Goal of the exercise: Leaving out the pictures, print exactly the lines from the one holding "Instruction: Click the Broadcom logo icon" to the last line of the entries below, both included, and nothing more.

(Stored data)

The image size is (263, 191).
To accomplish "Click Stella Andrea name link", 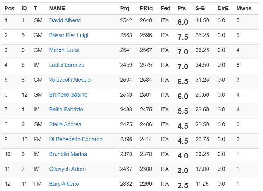I will coord(65,124).
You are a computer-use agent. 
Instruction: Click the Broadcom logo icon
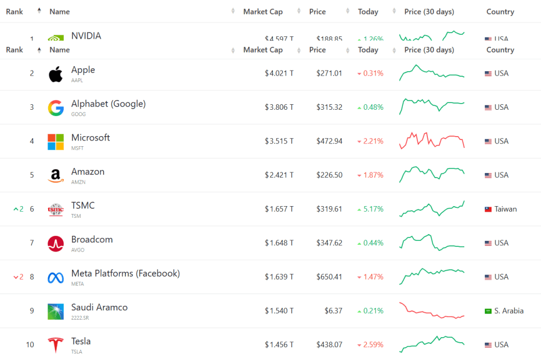pyautogui.click(x=55, y=244)
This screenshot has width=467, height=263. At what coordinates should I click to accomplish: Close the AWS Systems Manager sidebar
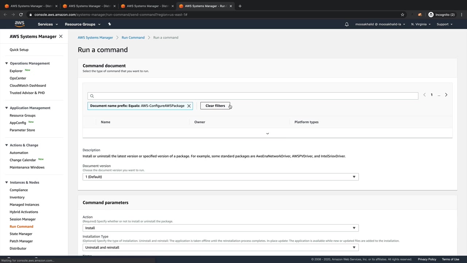click(x=61, y=37)
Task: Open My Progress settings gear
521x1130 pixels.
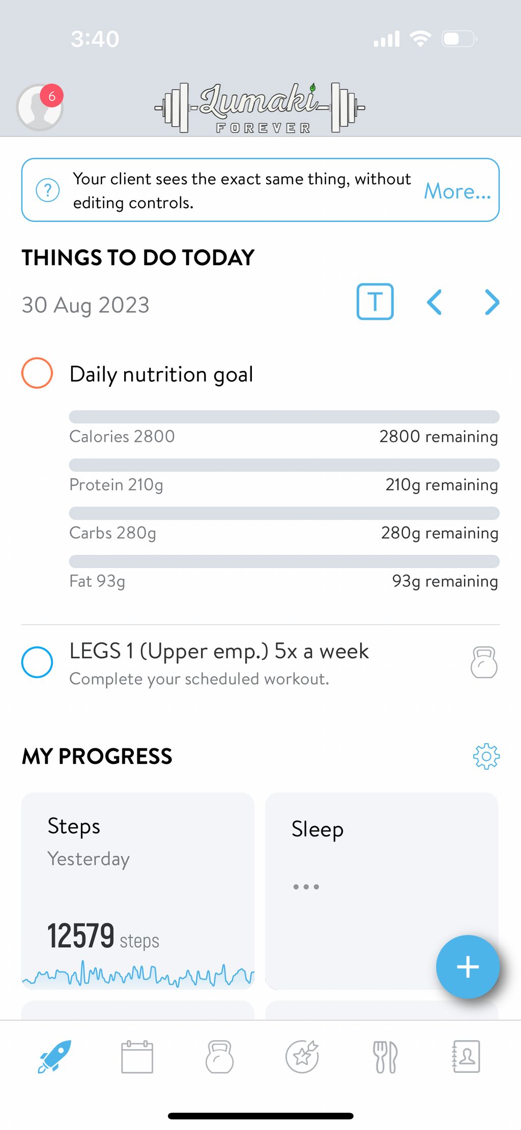Action: coord(486,756)
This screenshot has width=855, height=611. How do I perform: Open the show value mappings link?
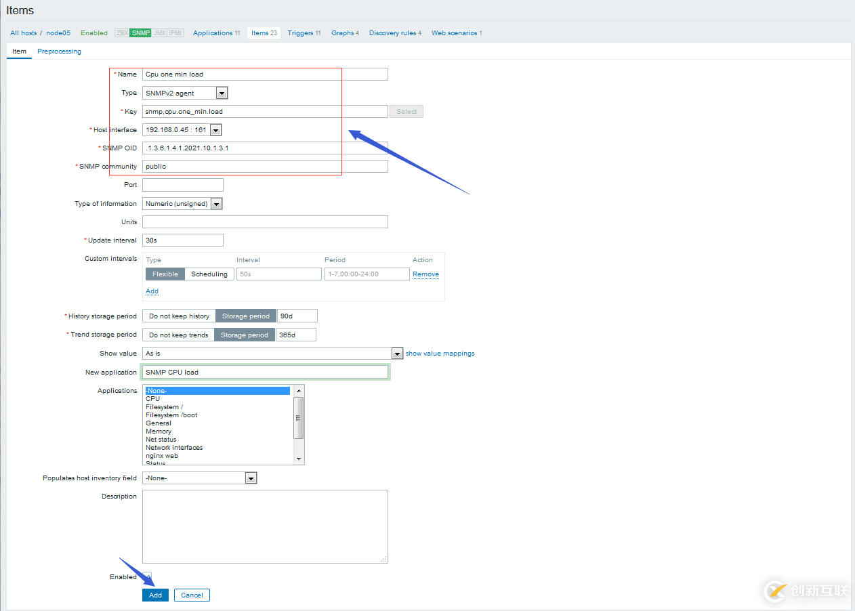pos(440,354)
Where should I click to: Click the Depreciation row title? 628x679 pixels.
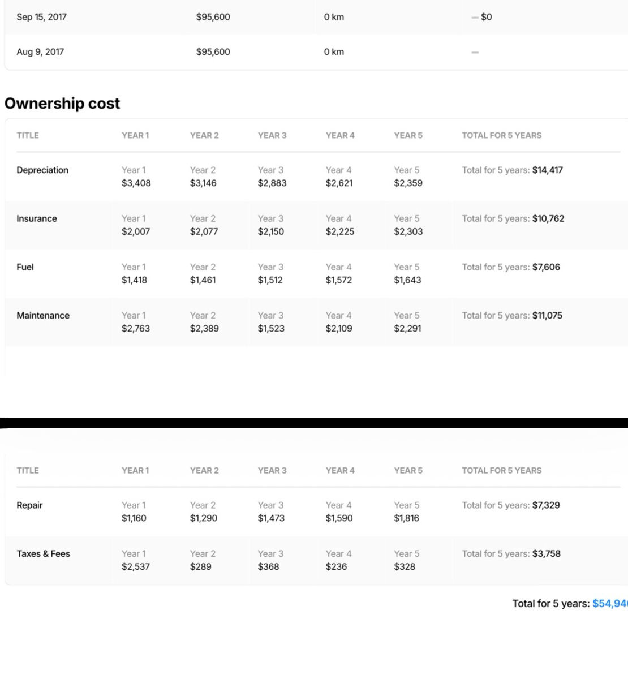tap(42, 170)
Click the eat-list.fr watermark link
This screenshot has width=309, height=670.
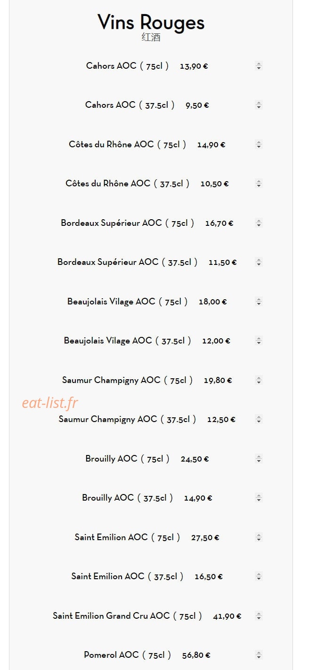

Expected output:
Instruction: Click the Broadcom logo icon
pyautogui.click(x=55, y=244)
This screenshot has width=467, height=263. At what coordinates should I click to accomplish: Close the AWS Systems Manager sidebar
click(x=61, y=37)
Task: Open My Progress settings gear
521x1130 pixels.
Action: coord(486,756)
This screenshot has width=855, height=611. How do I perform: Open the show value mappings link?
pos(440,354)
Where should I click to: Click the Depreciation row title? 628x679 pixels.
tap(42, 170)
Click the eat-list.fr watermark link
This screenshot has width=309, height=670.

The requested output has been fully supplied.